Clearly, the observed effects of GL on luminance CS are not tied to visual experience, and thus we can say with certainty that GL is more likely tied to preprogrammed development than to visual experience. If preprogrammed mechanisms do, in fact, account for the effect of GL on luminance CS, this would mean that genetic/biological factors underlying maturation of luminance mechanisms in the M pathway are developing at a substantial rate
in utero, with the result that an extra day
in utero has implications for luminance CS measured postnatally. However, there is another possibility that must be entertained; perhaps effects of
prenatal environment underlie variance in both GL and luminance CS at 2 months. One reasonable candidate is
maternal nutrition, which has been shown to correlate with GL (Delgado, Martorell, Brineman, & Klein,
1982; Jacobson et al.,
2008; Olsen et al.,
2000; Olsen et al.,
1992; Rayco-Solon, Fulford, & Prentice,
2005; Rush, Stein, & Susser,
1980; Smuts et al.,
2003), as well as with BW (Godfrey, Robinson, Barker, Osmond, & Cox,
1996; Harding,
2001; Lou et al.,
1994; Mora, Sanchez, de Paredes, & Herrera,
1981). [Note that, in general, studies report effects of maternal nutrition on
either GL or BW effects, without attempting to investigate whether there are independent effects on BW and GL.] If maternal nutrition is also correlated with visual performance measured postnatally, then maternal nutrition could be the “third variable” (much cautioned against in correlational analyses), which drives the correlation between GL and CS observed in the current study.

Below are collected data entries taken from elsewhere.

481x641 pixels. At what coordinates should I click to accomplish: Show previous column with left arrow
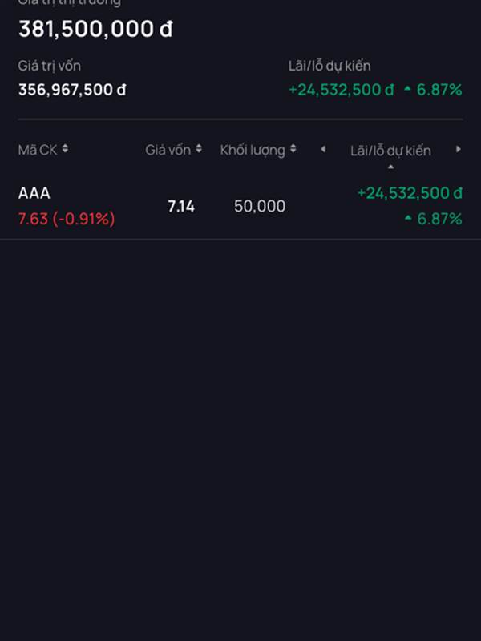pos(323,149)
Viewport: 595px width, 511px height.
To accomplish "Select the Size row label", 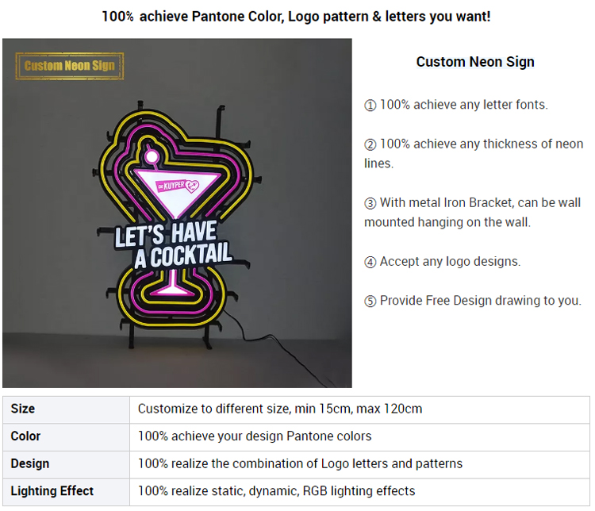I will tap(23, 409).
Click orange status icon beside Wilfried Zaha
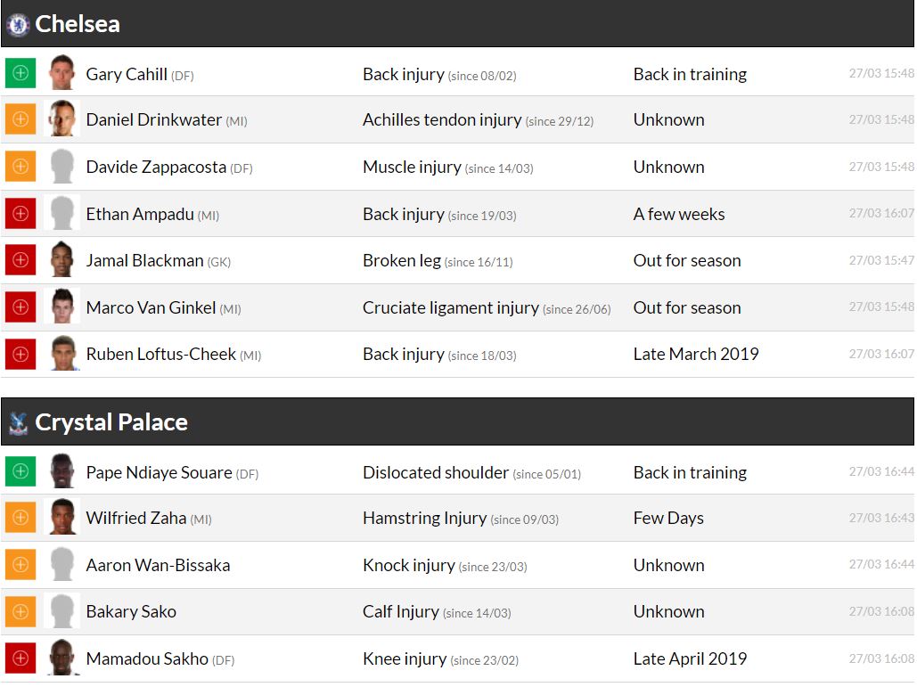 (20, 518)
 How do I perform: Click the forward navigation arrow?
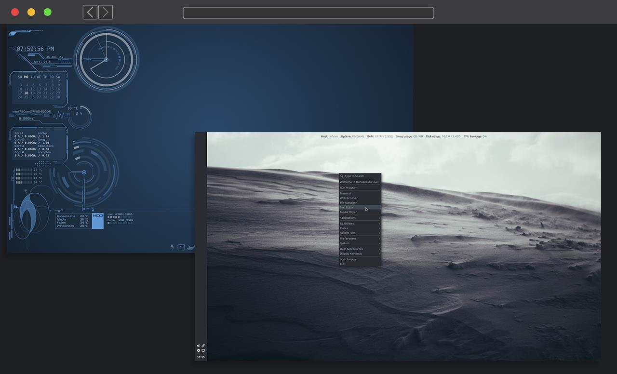pyautogui.click(x=106, y=12)

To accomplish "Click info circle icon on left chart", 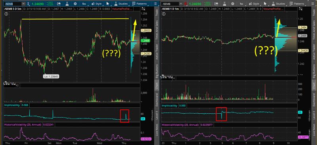I will point(6,14).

Although we know of no study that has investigated CS specifically, there is evidence that both prenatal maternal nutrition (e.g., Jacobson et al.,
2008; although these results should be interpreted with caution since the study did not use randomized assignment) and postnatal infant nutrition (e.g., dietary supplementation of docosahexaenoic acid and arachidonic acid; Birch et al.,
2007; Birch, Hoffman, Uauy, Birch, & Prestidge,
1998; Hoffman et al.,
2004; Makrides, Neumann, Simmer, Pater, & Gibson,
1995; O'Connor et al.,
2001) correlates with visual acuity in infants/children, making this maternal nutrition hypothesis a possible account of our data. Of course, this account must be considered in any study that finds a correlation between a measure of physiological maturity at birth (e.g., gestational length, weight, length, or head circumference) and an outcome measure. In fact, there is a sizeable literature showing that different aspects of physiological maturity at birth predict visual performance (visual orienting at 2 to 5 months: Dannemiller,
2004; attention to faces at 4 to 6 months: Camp, Jamieson-Darr, Hansen, & Schmidt,
1990; visual recognition memory from 5 to 12 months: Rose,
1994) and non-visual performance (language and gross movement at 4 years: Ounsted, Moar, & Scott,
1984; IQ in childhood: Churchill,
1965; Jefferis, Power, & Hertzman,
2002; Matte, Bresnahan, Begg, & Susser,
2001; Scarr,
1969). Analyses that control for prenatal environment factors will help determine whether correlations observed between physiological measures of maturity at birth and later visual performance (as in the current and previous studies) are driven by these factors.